Filmography of World History

Front Cover
Bloomsbury Academic, 2007 - History - 232 pages

Global in scope and a practical tool for students and teachers of history, Filmography of World History: A Select, Critical Guide To Feature Films That Engage The Past includes description and analysis of over 300 historical films. A companion to Grant Tracey's Filmography of American History, this critical reference book selects movies that represent aspects of world history from the middle ages through the twentieth century. These films adopt as their subject a wide range of historical events, people and societies of Africa, Asia-Pacific, Europe and Canada, and Latin America. Films are arranged alphabetically, with cross referencing by geographic area, time period, and five themes: History as Biography; Crossing Cultures; Civil, International and Sectarian Conflict; Society: Modernization and Tradition; and Redefining Historical Narrative. Each film entry includes production data, current U.S. home videodistributors, geographical and time setting, plot description, and references to critical literature. Over half of the entries provide extended analysis of the historical interpretation the film brings to the screen.
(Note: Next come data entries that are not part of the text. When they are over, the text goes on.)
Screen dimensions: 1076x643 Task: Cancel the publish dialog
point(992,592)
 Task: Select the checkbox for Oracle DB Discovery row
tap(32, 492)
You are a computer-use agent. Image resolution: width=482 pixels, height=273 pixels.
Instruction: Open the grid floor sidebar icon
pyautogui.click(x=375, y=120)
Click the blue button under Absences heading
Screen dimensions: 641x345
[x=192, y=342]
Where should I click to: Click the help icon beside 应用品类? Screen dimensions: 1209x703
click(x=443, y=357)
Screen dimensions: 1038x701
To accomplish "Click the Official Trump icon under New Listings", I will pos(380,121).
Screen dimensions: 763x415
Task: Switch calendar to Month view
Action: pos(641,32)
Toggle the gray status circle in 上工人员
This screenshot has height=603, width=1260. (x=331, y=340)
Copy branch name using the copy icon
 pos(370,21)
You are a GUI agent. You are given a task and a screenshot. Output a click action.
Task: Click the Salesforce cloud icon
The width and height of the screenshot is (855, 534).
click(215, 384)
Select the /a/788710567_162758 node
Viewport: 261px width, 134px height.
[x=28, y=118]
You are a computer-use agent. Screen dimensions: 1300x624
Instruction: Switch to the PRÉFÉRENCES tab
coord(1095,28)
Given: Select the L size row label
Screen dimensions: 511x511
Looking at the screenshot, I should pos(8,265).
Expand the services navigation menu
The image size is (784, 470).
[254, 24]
Filmography of World History argues for the potential of feature films to teach us about the past and its reconstruction in academe and popular culture.

The book offers an historian's perspective on films as varied as Ararat, Black Rain, Lin Zexu, Saladin, Winstanley, Judgment at Nuremberg, Distant Thunder, The Official Story, Cabeza de Vaca, Newsfront, Lumumba, Daresalam, and The Great White Man of Lambaréné.

About the author (2007)

Deanne Schultz is a University-College Professor in the Department of History at Malaspina Unversity-Collge in Nanaiamo, British Columbia, Canada. In addition to researching and writing about history's representation in feature films and the use of films in the classroom, she teaches a course on European history on screen. She regularly integrates films into undergraduate courses on Early Modern Europe, the Twentieth Century World, and Imperial, Weimar, and Nazi Germany.